Records supplied:
--------------------
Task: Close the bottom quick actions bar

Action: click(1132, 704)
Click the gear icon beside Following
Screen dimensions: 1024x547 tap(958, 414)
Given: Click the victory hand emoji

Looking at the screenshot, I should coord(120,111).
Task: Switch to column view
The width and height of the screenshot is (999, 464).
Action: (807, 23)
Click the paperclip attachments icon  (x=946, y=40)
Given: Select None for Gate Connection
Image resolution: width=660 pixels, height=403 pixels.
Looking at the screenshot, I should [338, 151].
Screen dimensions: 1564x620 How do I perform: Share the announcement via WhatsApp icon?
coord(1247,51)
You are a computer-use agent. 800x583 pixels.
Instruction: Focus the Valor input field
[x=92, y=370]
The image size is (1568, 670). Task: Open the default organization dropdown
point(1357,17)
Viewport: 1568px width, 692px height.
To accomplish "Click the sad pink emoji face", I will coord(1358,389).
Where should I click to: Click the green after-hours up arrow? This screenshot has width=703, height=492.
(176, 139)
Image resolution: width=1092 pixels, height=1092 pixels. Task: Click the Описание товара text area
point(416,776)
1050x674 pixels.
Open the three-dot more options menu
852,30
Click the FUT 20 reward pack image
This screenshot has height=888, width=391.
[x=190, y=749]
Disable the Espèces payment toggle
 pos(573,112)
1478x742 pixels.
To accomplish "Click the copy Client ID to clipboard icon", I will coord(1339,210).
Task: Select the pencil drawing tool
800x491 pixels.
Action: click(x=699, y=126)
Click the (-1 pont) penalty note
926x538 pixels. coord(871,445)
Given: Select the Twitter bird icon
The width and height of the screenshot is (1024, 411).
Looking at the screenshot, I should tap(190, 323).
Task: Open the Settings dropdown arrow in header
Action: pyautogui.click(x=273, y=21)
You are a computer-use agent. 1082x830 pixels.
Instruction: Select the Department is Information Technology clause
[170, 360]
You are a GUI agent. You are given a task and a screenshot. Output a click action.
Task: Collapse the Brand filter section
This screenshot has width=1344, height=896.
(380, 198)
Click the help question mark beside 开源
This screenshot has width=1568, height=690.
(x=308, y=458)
--------------------
Problem details:
Place every line of the data above into a Markdown table with the columns Row and Entry, numbering the rows in order and skipping blank lines.

Final answer:
| Row | Entry |
|---|---|
| 1 | Task: Close the bottom quick actions bar |
| 2 | Action: click(1132, 704) |
| 3 | Click the gear icon beside Following |
| 4 | Screen dimensions: 1024x547 tap(958, 414) |
| 5 | Given: Click the victory hand emoji |
| 6 | Looking at the screenshot, I should coord(120,111). |
| 7 | Task: Switch to column view |
| 8 | The width and height of the screenshot is (999, 464). |
| 9 | Action: (807, 23) |
| 10 | Click the paperclip attachments icon  (x=946, y=40) |
| 11 | Given: Select None for Gate Connection |
| 12 | Image resolution: width=660 pixels, height=403 pixels. |
| 13 | Looking at the screenshot, I should [338, 151]. |
| 14 | Screen dimensions: 1564x620 How do I perform: Share the announcement via WhatsApp icon? |
| 15 | coord(1247,51) |
| 16 | You are a computer-use agent. 800x583 pixels. |
| 17 | Instruction: Focus the Valor input field |
| 18 | [x=92, y=370] |
| 19 | The image size is (1568, 670). Task: Open the default organization dropdown |
| 20 | point(1357,17) |
| 21 | Viewport: 1568px width, 692px height. |
| 22 | To accomplish "Click the sad pink emoji face", I will coord(1358,389). |
| 23 | Where should I click to: Click the green after-hours up arrow? This screenshot has width=703, height=492. |
| 24 | (176, 139) |
| 25 | Image resolution: width=1092 pixels, height=1092 pixels. Task: Click the Описание товара text area |
| 26 | point(416,776) |
| 27 | 1050x674 pixels. |
| 28 | Open the three-dot more options menu |
| 29 | 852,30 |
| 30 | Click the FUT 20 reward pack image |
| 31 | This screenshot has height=888, width=391. |
| 32 | [x=190, y=749] |
| 33 | Disable the Espèces payment toggle |
| 34 |  pos(573,112) |
| 35 | 1478x742 pixels. |
| 36 | To accomplish "Click the copy Client ID to clipboard icon", I will coord(1339,210). |
| 37 | Task: Select the pencil drawing tool |
| 38 | 800x491 pixels. |
| 39 | Action: click(x=699, y=126) |
| 40 | Click the (-1 pont) penalty note |
| 41 | 926x538 pixels. coord(871,445) |
| 42 | Given: Select the Twitter bird icon |
| 43 | The width and height of the screenshot is (1024, 411). |
| 44 | Looking at the screenshot, I should tap(190, 323). |
| 45 | Task: Open the Settings dropdown arrow in header |
| 46 | Action: pyautogui.click(x=273, y=21) |
| 47 | You are a computer-use agent. 1082x830 pixels. |
| 48 | Instruction: Select the Department is Information Technology clause |
| 49 | [170, 360] |
| 50 | You are a GUI agent. You are given a task and a screenshot. Output a click action. |
| 51 | Task: Collapse the Brand filter section |
| 52 | This screenshot has width=1344, height=896. |
| 53 | (380, 198) |
| 54 | Click the help question mark beside 开源 |
| 55 | This screenshot has width=1568, height=690. |
| 56 | (x=308, y=458) |